**Exercise aim**
Transcribe nothing except the lines below that run from the one with "The image size is (1568, 517)." to the one with "649x399 pixels.", ends included, and do not copy any picture.
━━━━━ Data in this exercise
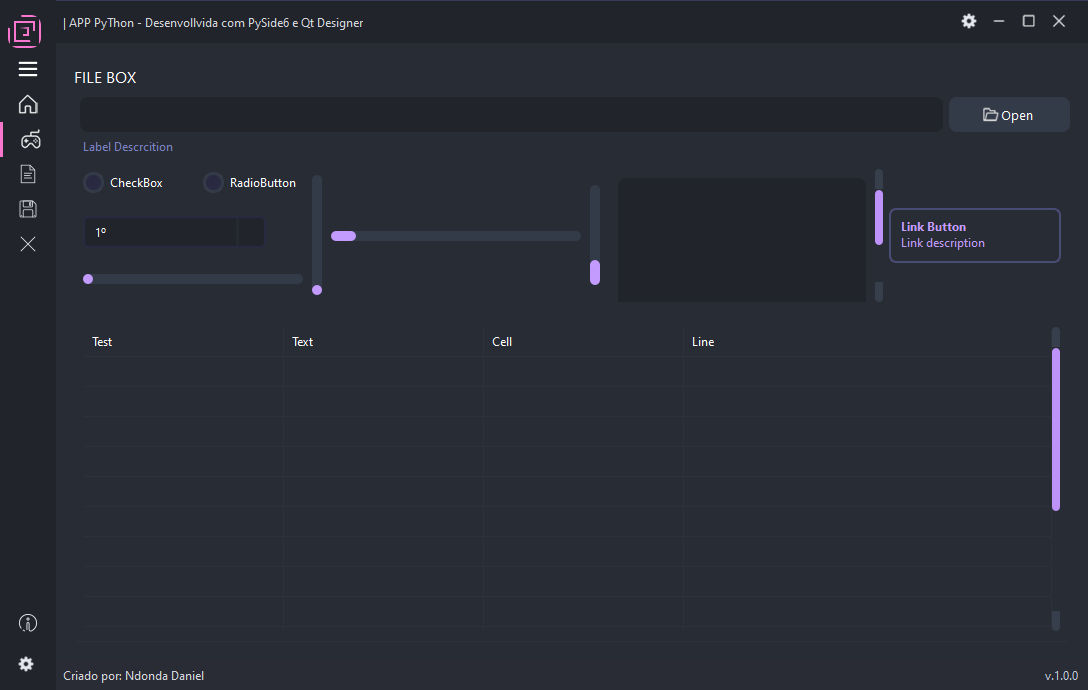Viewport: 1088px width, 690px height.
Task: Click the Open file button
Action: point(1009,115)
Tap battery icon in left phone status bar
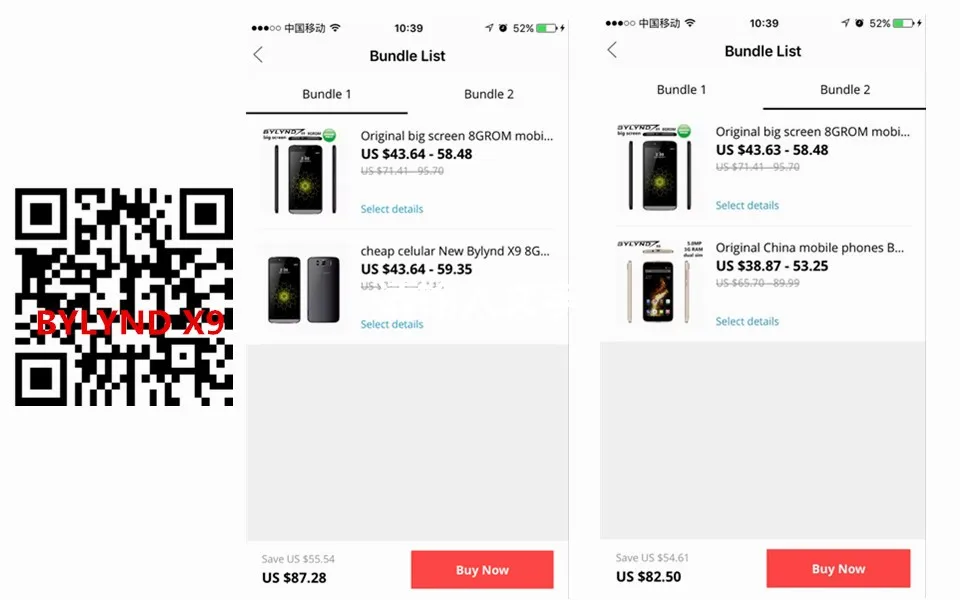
━━━━━━━━━━
━━━━━ Data in this exercise
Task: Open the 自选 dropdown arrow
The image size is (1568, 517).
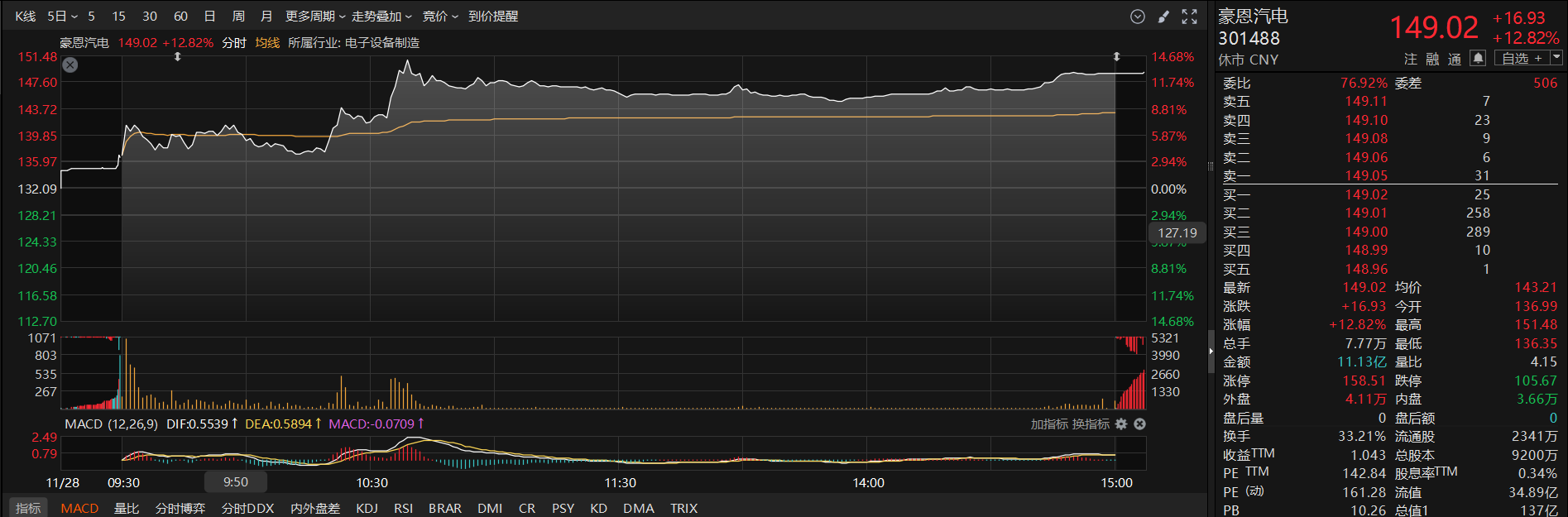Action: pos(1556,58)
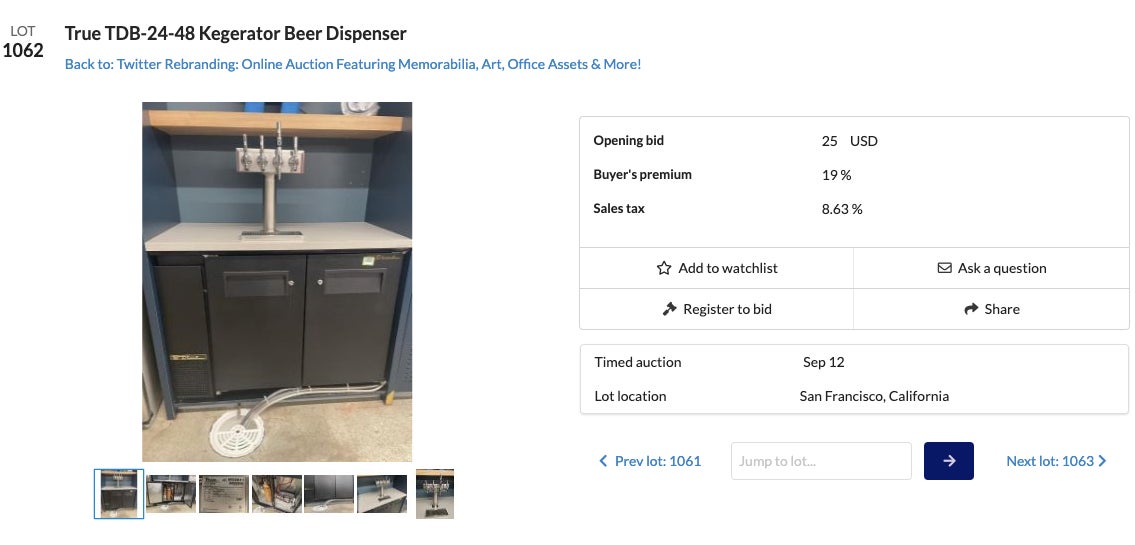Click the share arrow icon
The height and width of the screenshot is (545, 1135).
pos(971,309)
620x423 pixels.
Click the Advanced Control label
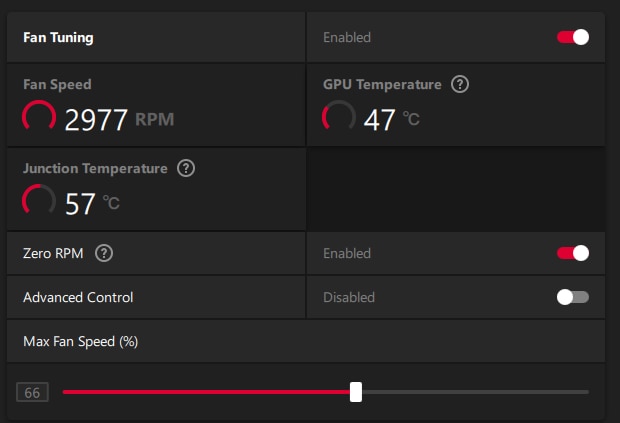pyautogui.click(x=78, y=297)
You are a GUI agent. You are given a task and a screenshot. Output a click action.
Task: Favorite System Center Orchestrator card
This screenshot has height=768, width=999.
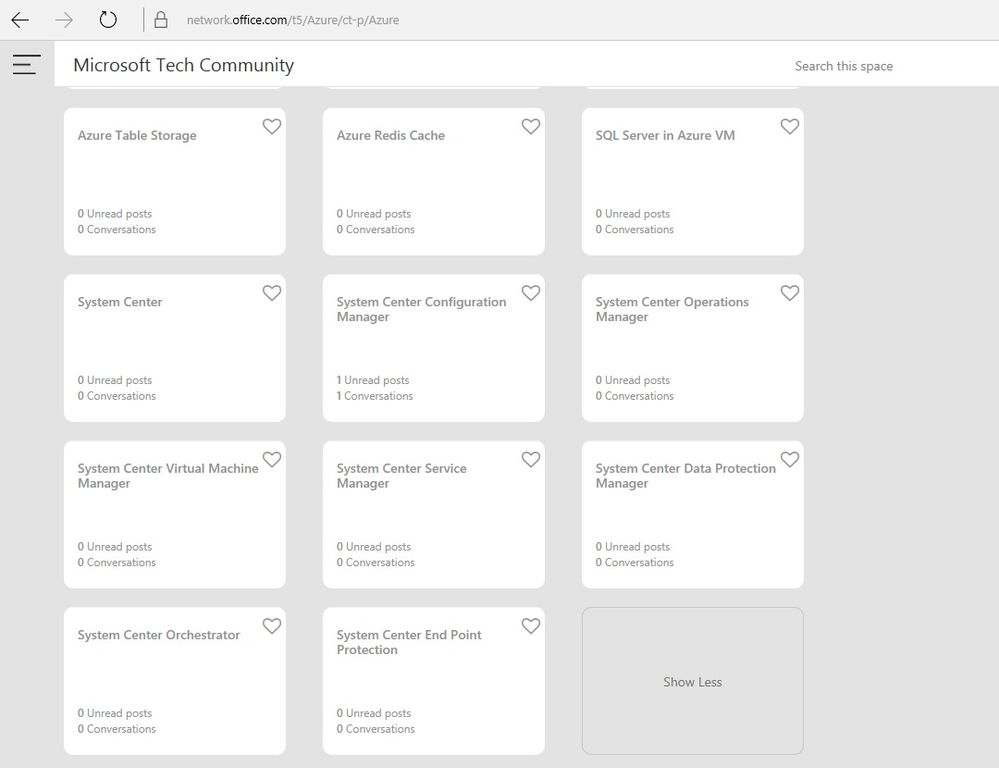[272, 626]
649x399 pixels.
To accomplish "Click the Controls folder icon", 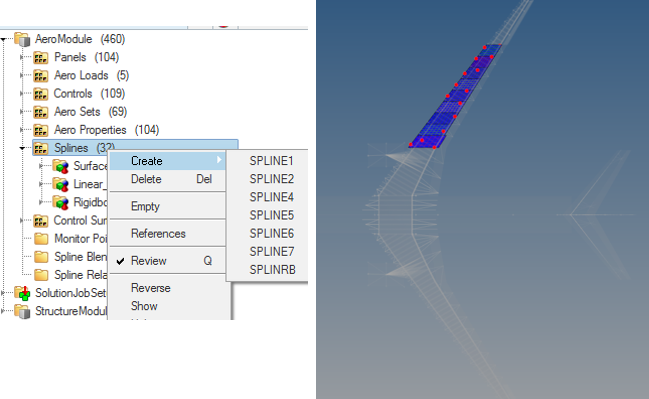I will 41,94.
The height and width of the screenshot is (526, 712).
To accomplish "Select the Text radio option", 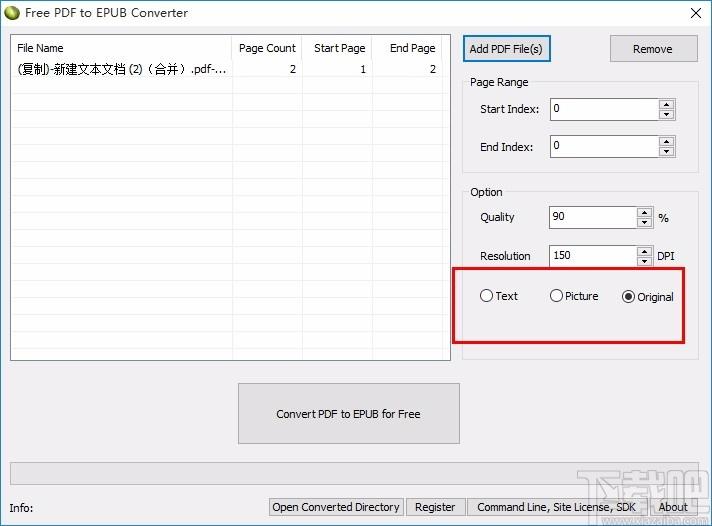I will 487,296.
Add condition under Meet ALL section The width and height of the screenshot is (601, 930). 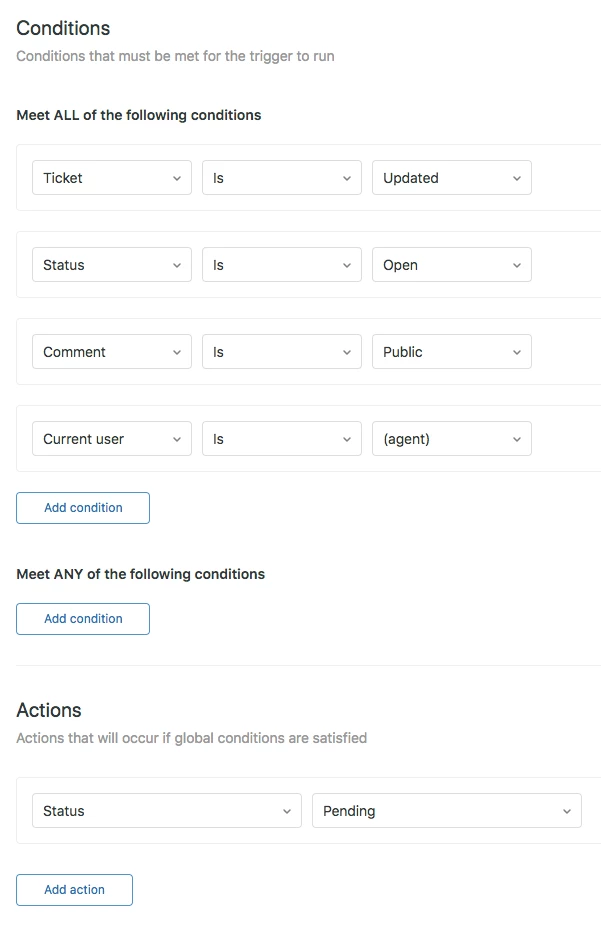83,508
━━━━━━━━━━
━━━━━ Data in this exercise
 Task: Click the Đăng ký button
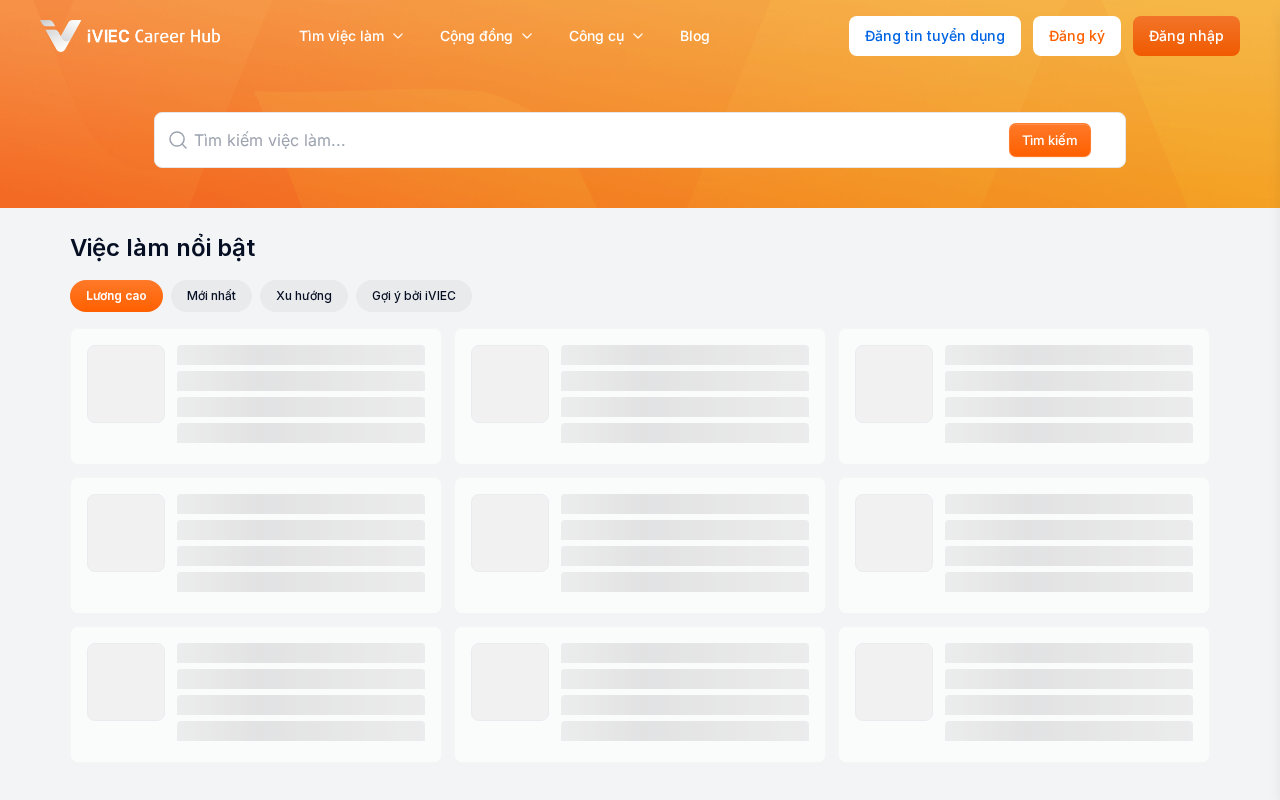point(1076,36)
━━━━━━━━━━
**Exercise result**
The image size is (1568, 517).
Action: pos(1556,58)
Click the share arrow icon
The height and width of the screenshot is (545, 1135).
pos(971,309)
620x423 pixels.
Click the Advanced Control label
pyautogui.click(x=78, y=297)
You are a GUI agent. You are given a task and a screenshot. Output a click action.
Task: Favorite System Center Orchestrator card
This screenshot has height=768, width=999.
[272, 626]
649x399 pixels.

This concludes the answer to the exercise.